Hadoop2.20+hive+sqoop+mysql Data Processing case

Last Update:2015-02-05 Source: Internet

Author: User

Tags sqoop

Developer on Alibaba Coud: Build your first app with APIs, SDKs, and tutorials on the Alibaba Cloud. Read more ＞

I. Description of the Business

Using HADOOP2 and other open source frameworks, the local log files are processed and the data required after processing (PV, UV ... Re-import into the relational database (MYSQL), using Java programs to process the result data, organized into a report form in the data behind the display.

Second, why useHadoop (Development Motivation)

The existing log processing method, is the pure Java program to calculate, for big Data log file, this scheme in processing speed, IO occupation, data backup and resource utilization has a certain defect;

In contrast, using Hadoop to accomplish data storage and computing has the following benefits:

(1) High reliability: Hadoop supports multi-copy backup of data;
(2) High scalability: Hadoop distributes data between available computer sets and completes computing tasks, and these clusters can be easily extended to thousands of nodes.
(3) Efficiency: By distributing data, Hadoop can process them in parallel (parallel) on the node where the data resides, which makes processing very fast.
(4) High fault tolerance: Hadoop is able to automatically save multiple copies of data and automatically reassign failed tasks.

(5) High resource utilization: The administrator can set up different resource scheduling schemes (yarn) According to the current server configuration, so as to maximize resource utilization.
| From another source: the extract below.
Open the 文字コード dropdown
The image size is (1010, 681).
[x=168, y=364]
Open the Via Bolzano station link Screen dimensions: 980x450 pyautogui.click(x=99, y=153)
Third, data processing flow chart

Iv. Category Contribution rate case process

First, the case business objectives:

Statistics December 16, 2014 All day, the user clicks the number TOP20 Item Category entry

Ii. Development Steps

(1) Upload the December 16, 2014 log (approximately 16G) to the/input/log_2014-12-16 directory of the HDFs file system

(2), write the MapReduce program cleaning data

Program Logic Analysis:

Filter out the URL contained in the log field? Id= ... Line, which means that the user clicked on an entry with an ID for the item, and the goal of the program was to filter only the row data containing the URL and discard the rows that were not included. The cleaned data is stored in the/output/cleanitem_2014_12_16 directory of HDFs (approximately 140MB after cleaning)
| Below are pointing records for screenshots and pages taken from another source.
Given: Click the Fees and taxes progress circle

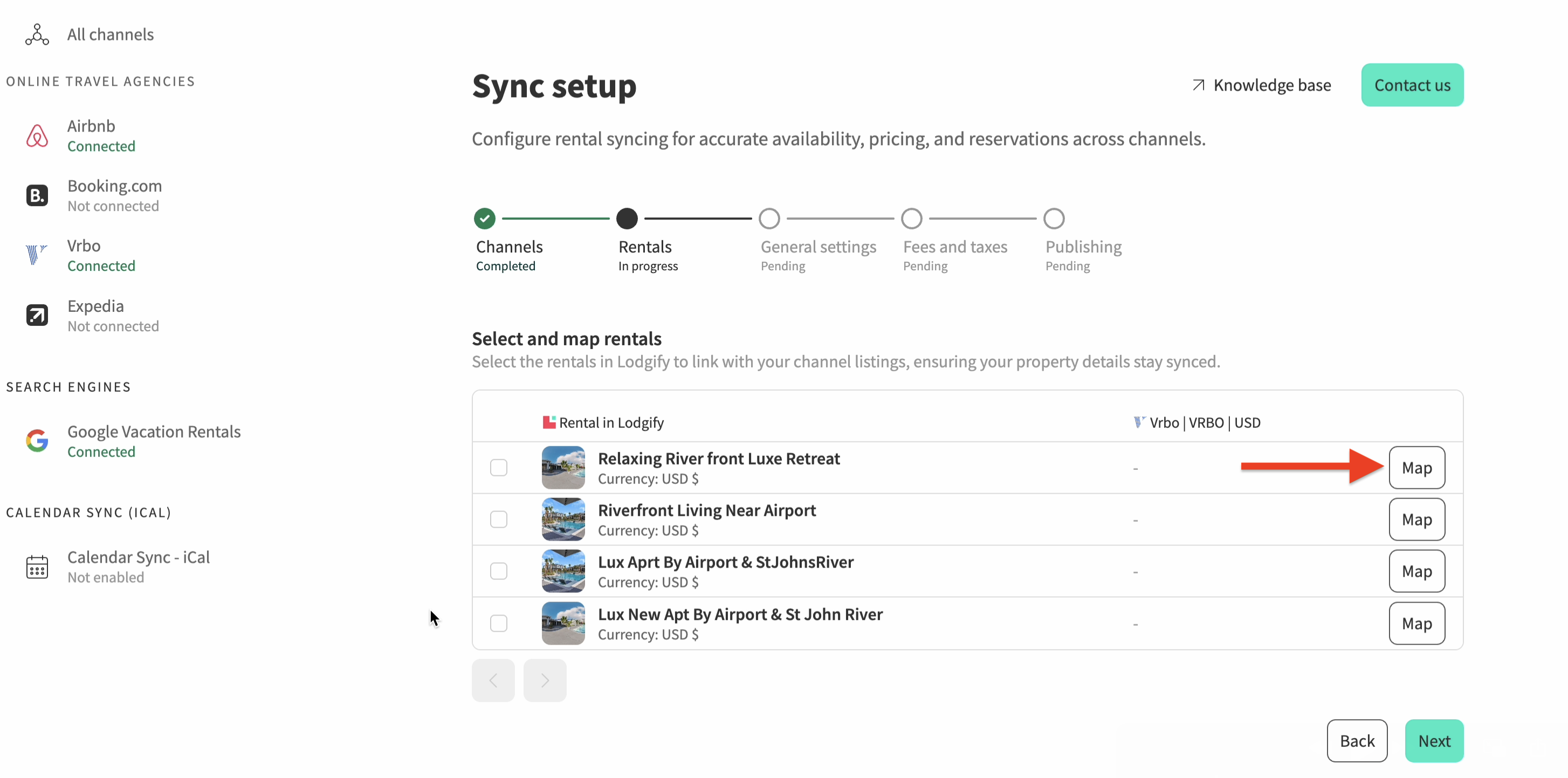Looking at the screenshot, I should click(911, 219).
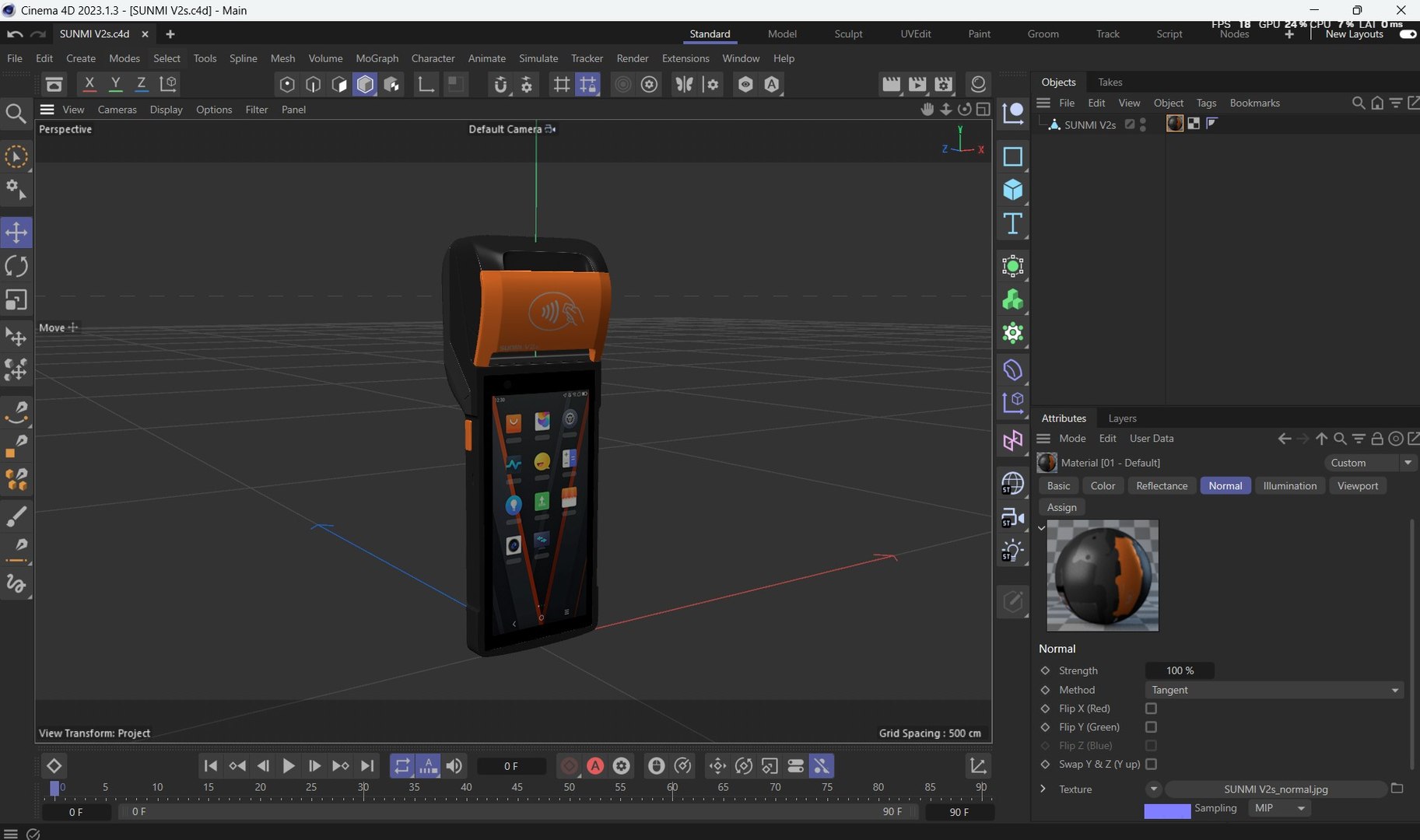Enable the Flip X (Red) checkbox

click(x=1151, y=709)
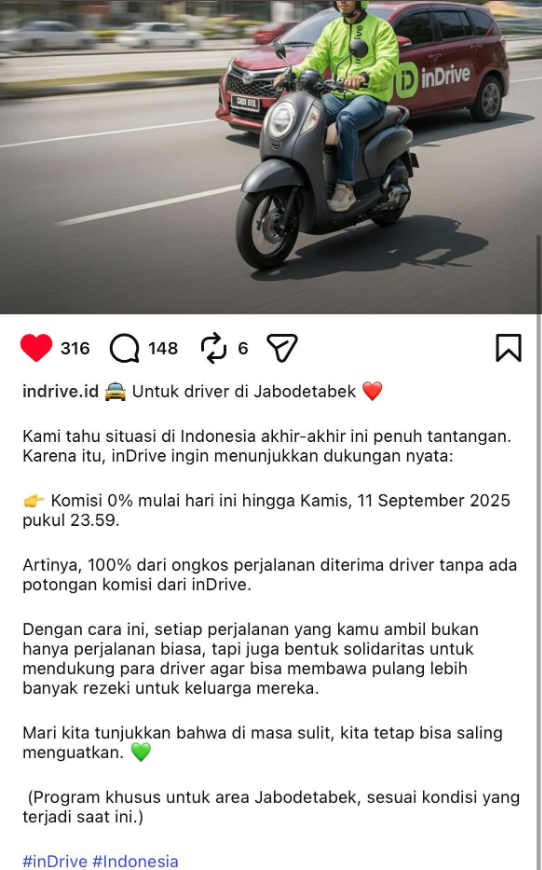The image size is (542, 870).
Task: Click the 'Komisi 0% mulai hari ini' line
Action: click(266, 510)
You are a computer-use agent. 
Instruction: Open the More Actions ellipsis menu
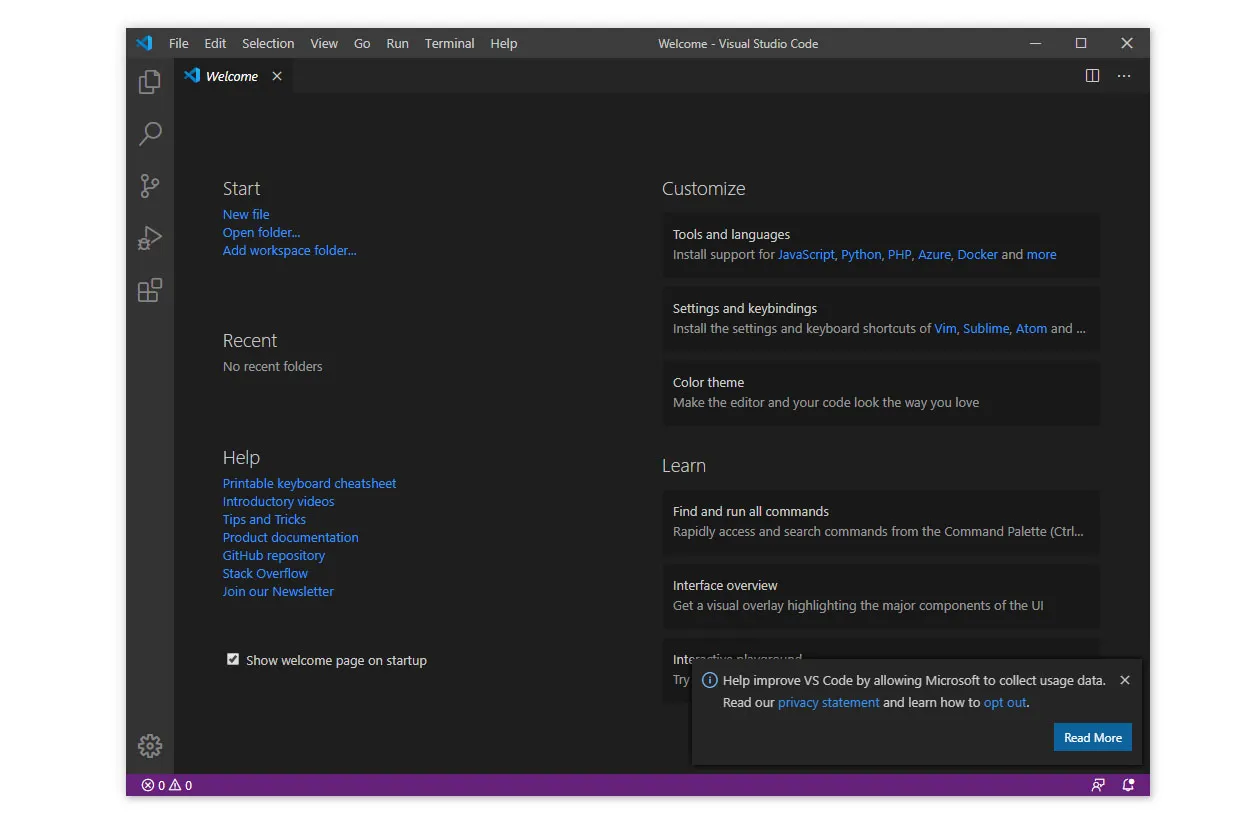click(x=1123, y=75)
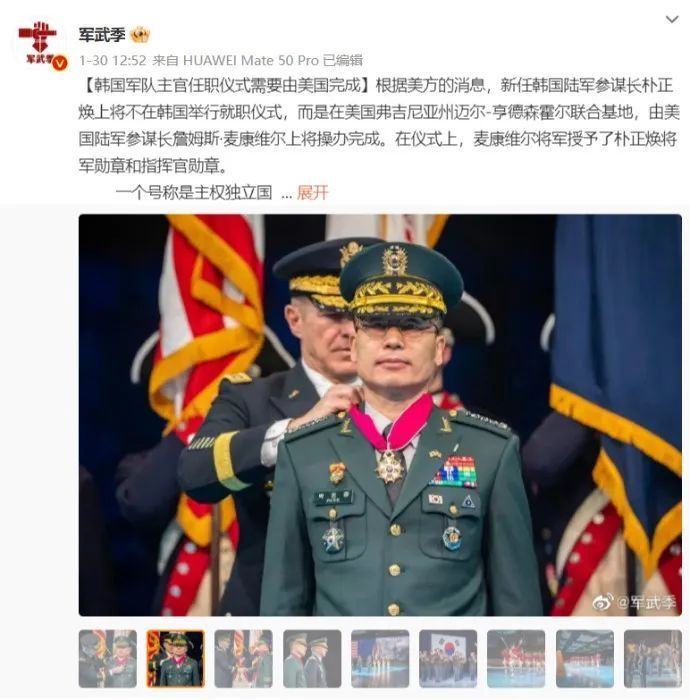Select the first thumbnail of two officers
The image size is (690, 700).
click(108, 658)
(3), map the cleansed data to the hive table

To the client side of hive, create an external partition table Mmb_ordercontribute, which corresponds to the field one by one of the log, but one more data partition field, which is equivalent to the index in MySQL, and when queried by date, the efficiency is high. The following is a list of the Mmb_ordercontribute statements in hive:

, the map path location of the table points to the data directory after cleaning

(4) Manipulating Hive table data

After the data has been mapped, the table data can be processed in the form of SQL statements like MySQL, such as:

Count the total number of access entries for all users on the day:

The results of the statistics are: 904423

Although it is a MySQL-like query, but the process of processing and MySQL is the difference between the day, Hive will parse this statement into a MapReduce program to do statistics, hive processing the query cup to use the total time is about 6 minutes, and allocated to the logical CPU, The actual use time is 28.5 seconds, and if the parsing and preparation of MapReduce is removed, the execution time of MapReduce is very small.
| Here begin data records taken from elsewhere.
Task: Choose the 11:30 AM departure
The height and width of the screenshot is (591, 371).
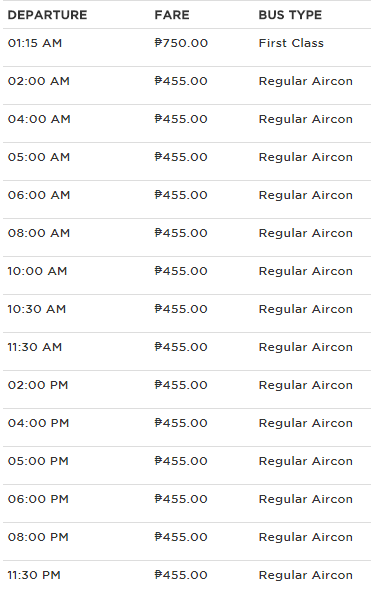Action: [35, 347]

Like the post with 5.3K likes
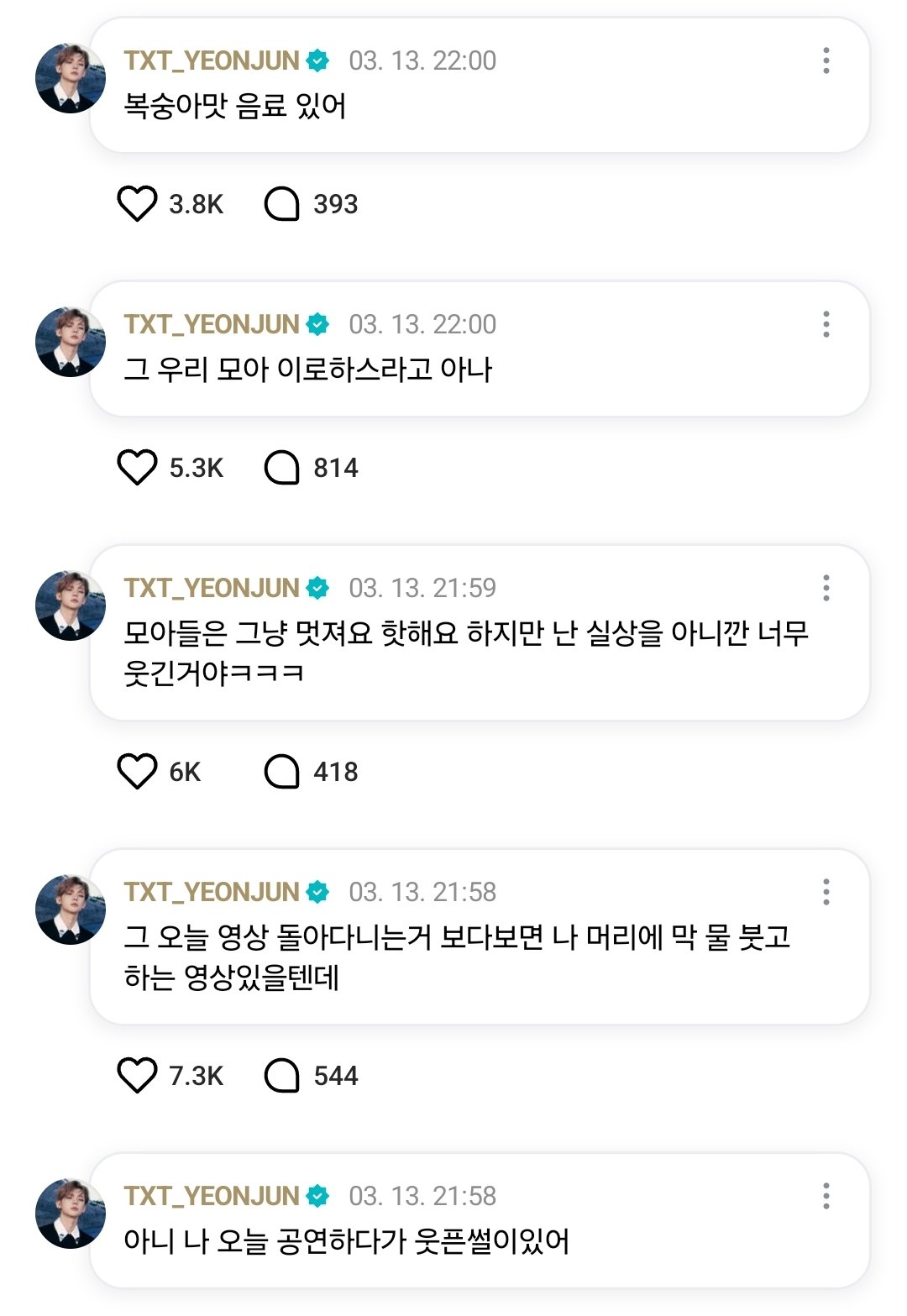pyautogui.click(x=137, y=468)
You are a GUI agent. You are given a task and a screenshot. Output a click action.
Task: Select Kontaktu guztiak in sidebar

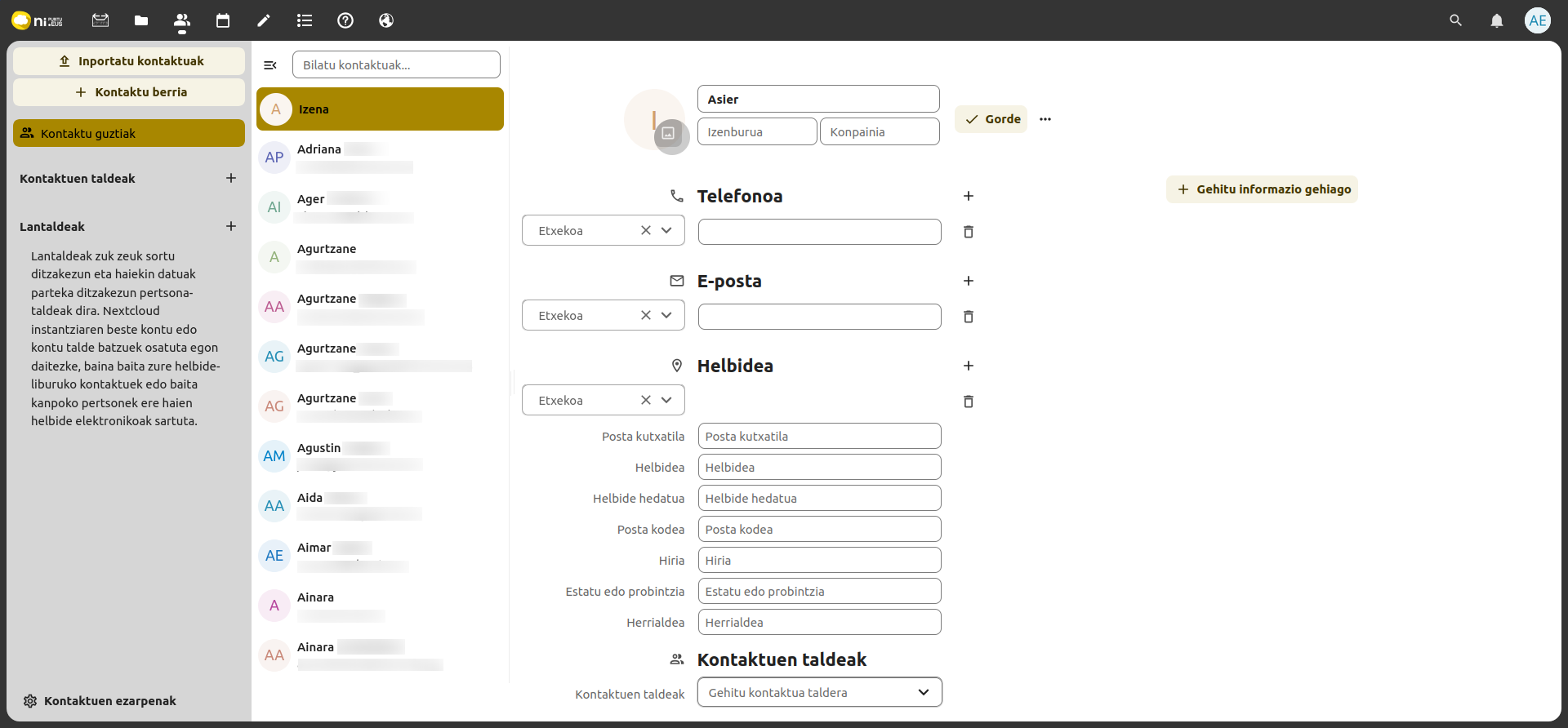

But hive is not all SQL statements mapped to a MapReduce program, the only exception (not configured) is: SELECT * FROM table_name LIMIT, because this is only the first few data in the interception table;

(5) Processing cleaning data using hive and exporting to a temporary table

The data that is really needed will be drawn in this step, that is: the user clicks on the category of the Top20, and the data is counted as a temporary table of hive:

item_20141216 table storage, ready for use:

SQL statements:

CREATE TABLE

item_20141216

As SELECT

Itemid,count (1) as Nums

From

Mmb_ordercontribute

GROUP by

ItemId

ORDER by

Nums DESC;

The exported table item_20141216 is stored under Hive's default Data warehouse:

Note: Each row of data actually consists of two parts, the line number and the number, looked like a number because the Hive table field separator is not a space or TAB key, but \001

(6) Use Sqoop to export temporary table data to MySQL corresponding table

Create a table in MySQL that corresponds to item_20141216

CREATE TABLE ' Item_contribute ' (

' itemId ' varchar (one) default NULL COMMENT ' entry id ',

' Nums ' int (one) default NULL COMMENT ' number of occurrences '

) Engine=myisam DEFAULT Charset=utf8;

Enter the Sqoop client to execute the command to enter the connection information:

Sqoop Export--connect jdbc:mysql://master:3306/test--username hive--password 123456--table item_contribute--fields- Terminated-by ' \001 '--export-dir '/user/hive/warehouse/db1.db/item_20141216 ';

You will see that the data in the MySQL table is populated:

(7) Next, you can use the Java program to organize the data into a report to show!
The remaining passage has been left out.